What is most irksome about the Rushdie statement is that he jumps directly from making an equivalency between warring parties in Iraq and Lebanon directly to a call for “moral clarity” – (“We need clarity about what is right and wrong, the willingness to defend our values with clear words and to actually call the guilty persons guilty.”) The juxtaposition here is jarring and unfortunate. Rushdie is better than that.

“Violence in Search of a Cause”

August 29, 2006

I don’t usually link to opinion or news analysis columns, both because it strikes me as a little cannibalistic and because my esteemed blogging partner is better at it than me. But this column from Times writer, “decent” leftist and bete noire of common-or-garden lefties David Aaronovitch is so arresting and insightful (at least to me) that I felt compelled to share his thoughts. Essentially, Aaronovitch points out what perhaps should be obvious: terrorists, or at least the current generation of Islamist ones, are not misguided champions of the wretched of the Earth or desperate purveyors of Stygian rage provoked by the West’s injustice (see anything by Noam Chomsky or Arundhati Roy) but simply psychopaths: self-pitying, with an epic sense of aggrieved entitlement, a fantasy of lost or plundered grandeur and an almost total lack of sympathy, let alone empathy, for their victims.


August 16, 2006

For this I get my crotch wanded? Airport security so air-tight that a 12-year-old boy can board an international flight at Gatwick without a passport or boarding pass only days after a terrorist bomb scare supposedly puts everyone on high alert. This kid ran away from a foster home and sauntered onto a plane bound for Portugal, passing through the full security screening without anyone noticing he didn’t have any travel documents. Presumably he followed up this feat by impregnating a flight attendant without her knowledge.

Imagine That

August 10, 2006


The current threat level is assessed as CRITICAL
(as of 10th August 2006).

This means that an attack is expected imminently and indicates an extremely high level of threat to the UK.

– From British intelligence service MI5’s website.

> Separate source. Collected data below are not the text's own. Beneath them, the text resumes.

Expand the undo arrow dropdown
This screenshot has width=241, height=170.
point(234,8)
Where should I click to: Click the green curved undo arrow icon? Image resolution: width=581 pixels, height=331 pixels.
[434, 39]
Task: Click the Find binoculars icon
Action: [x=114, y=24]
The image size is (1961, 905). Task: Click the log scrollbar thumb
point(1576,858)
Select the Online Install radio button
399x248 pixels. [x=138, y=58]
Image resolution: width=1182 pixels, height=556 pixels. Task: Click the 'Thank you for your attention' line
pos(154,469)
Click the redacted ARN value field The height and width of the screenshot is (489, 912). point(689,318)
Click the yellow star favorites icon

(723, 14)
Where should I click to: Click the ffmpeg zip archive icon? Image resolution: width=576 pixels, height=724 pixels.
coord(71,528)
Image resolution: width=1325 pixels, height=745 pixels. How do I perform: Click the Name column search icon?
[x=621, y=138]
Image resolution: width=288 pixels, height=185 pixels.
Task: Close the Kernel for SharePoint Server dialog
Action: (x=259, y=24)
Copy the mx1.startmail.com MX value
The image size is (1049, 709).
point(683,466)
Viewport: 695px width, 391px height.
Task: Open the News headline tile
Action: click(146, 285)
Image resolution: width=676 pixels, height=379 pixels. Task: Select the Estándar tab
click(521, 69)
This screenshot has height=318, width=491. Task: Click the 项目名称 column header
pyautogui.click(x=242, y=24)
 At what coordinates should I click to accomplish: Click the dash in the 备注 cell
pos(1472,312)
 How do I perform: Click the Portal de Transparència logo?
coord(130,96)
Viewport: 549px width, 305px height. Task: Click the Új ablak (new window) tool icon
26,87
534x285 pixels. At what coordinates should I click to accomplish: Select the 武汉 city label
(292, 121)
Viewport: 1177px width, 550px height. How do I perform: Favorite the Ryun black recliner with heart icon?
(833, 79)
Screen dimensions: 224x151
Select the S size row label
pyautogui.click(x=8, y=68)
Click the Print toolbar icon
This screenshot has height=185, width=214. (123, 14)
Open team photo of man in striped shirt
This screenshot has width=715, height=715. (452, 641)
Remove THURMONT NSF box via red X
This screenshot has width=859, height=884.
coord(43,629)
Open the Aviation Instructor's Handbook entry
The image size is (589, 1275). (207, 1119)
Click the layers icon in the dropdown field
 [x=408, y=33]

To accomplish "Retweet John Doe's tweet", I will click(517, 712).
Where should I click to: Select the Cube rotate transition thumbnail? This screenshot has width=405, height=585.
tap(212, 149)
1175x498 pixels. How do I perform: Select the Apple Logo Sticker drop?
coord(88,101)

Note the typical British understatement regarding an apparent terrorist plot to “commit mass murder on an unimaginable scale.” I’d like to think that when the current horrifying headlines fade away this will turn out to have been amateur time – a bunch of Al Qaeda wanna-be’s fantasizing about blowing multiple planes out of the air over the Atlantic with liquid explosives. But Scotland Yard generally doesn’t cry terrorist wolf. Plus, if you regularly fly back and forth across the Atlantic and have a brother who may well have been blown to pieces last July had he taken a different subway route to work that day, it’s hard not to take these things at least somewhat seriously. The police and intelligence services believe the attack was going to happen today, 21 British citizens of Pakistani descent have been arrested, Al Qaeda is suspected.

For me, the dominant emotion isn’t fear so much as rage. I’m so tired of these self-aggrandizing psychopaths and their ideology of infinite umbrage. For the record – and it should go without saying but so often it doesn’t – there is and can be no justification, no rationalization and precious little understanding of this will to murder. I have no interest in searching my soul or picking up the flagellum. I only know that this is the world in which we now live. A certain resignation is required to understand this threat as something other than an aberration, as something that must be fought but cannot be extirpated and that falls well within the bounds of imagination.